When developers publish app updates, they are encouraged to give proper release notes, explaining what has changed in the new version. Here is the accompanying text:




They seem like mainly fixes, improvements to existing features, and that's about it. So why all the new permissions? Why should I be happy, as a user, to suddenly allow this app to get much more of the content and functionality within my device? I contacted the developer, and the response below seems to suggest they were forced into declaring all these permissions just to add badge support for the app's icon in the various launchers.

"Unfortunately we had to add them in order to set the badge counters but they are ALL related to that and are specific to different launchers from various manufacturers and third parties."

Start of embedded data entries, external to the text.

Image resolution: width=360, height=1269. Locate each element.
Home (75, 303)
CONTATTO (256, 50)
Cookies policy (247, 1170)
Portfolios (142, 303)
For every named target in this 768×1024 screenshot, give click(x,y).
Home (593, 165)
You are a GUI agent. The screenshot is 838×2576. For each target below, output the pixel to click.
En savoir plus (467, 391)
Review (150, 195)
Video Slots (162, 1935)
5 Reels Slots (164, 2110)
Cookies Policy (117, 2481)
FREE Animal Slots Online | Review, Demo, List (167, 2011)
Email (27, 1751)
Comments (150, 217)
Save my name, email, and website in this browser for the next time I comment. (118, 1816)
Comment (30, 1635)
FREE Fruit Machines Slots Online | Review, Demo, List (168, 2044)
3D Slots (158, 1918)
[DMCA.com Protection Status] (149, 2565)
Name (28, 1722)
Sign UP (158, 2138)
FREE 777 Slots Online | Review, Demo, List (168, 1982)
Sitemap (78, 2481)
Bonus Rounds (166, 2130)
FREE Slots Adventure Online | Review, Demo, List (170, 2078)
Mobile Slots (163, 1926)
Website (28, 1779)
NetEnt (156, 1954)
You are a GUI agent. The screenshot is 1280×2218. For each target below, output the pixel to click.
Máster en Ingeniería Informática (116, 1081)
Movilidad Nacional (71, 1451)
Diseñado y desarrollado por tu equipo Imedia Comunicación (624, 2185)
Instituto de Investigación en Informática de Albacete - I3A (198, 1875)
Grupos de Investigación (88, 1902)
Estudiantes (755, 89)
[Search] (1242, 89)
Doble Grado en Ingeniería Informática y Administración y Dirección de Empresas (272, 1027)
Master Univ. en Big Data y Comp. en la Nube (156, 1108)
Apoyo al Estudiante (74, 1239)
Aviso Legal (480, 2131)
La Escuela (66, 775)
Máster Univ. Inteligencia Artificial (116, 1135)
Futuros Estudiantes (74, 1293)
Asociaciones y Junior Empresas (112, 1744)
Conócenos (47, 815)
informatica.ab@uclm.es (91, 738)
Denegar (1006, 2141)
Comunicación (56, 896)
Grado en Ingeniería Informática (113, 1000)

This may or may not seem appropriate to you. most apps asking for further permissions are usually legitimate, and sometimes Android will put developers in a corner with certain APIs and permission. However, it would have been far better to include reference to this in the release notes.

Case 2

Here is an altogether better example. This is a password management app, which itself was in the news for a breach last month, but takes a different approach. Here's the app update, and the new permissions it wants to declare:


Not as many as the voicemail app, granted, but still permissions I might be interested in if the privacy of my location is very important to me. Let's see what the release notes say:


A full list of new features, with new permissions called out where they are needed. Much better, more transparent, and the users understands why they are required. Furthermore, for extra credit there is a link at the bottom which follows through to their website, where every single permission used by the app is described in detail, not just the new ones.

 

Now, if I didn't want the app to use the new permissions, I only have one choice; don't install the update. This becomes tricky if I want other new features of fixes, as a user I can't be granular. However, as previously described, the new version of Android, 'M', is due to make significant improvements to the granular control and to the user experience of being notified that apps are using certain hardware or software functions.

And finally...

Whilst we're on the topic of app updates, a special mention has to go to Shifty Jelly for their Pocket Casts release notes. They do the job of describing new features and permissions required, but also include some great humour at the same time, always amusing!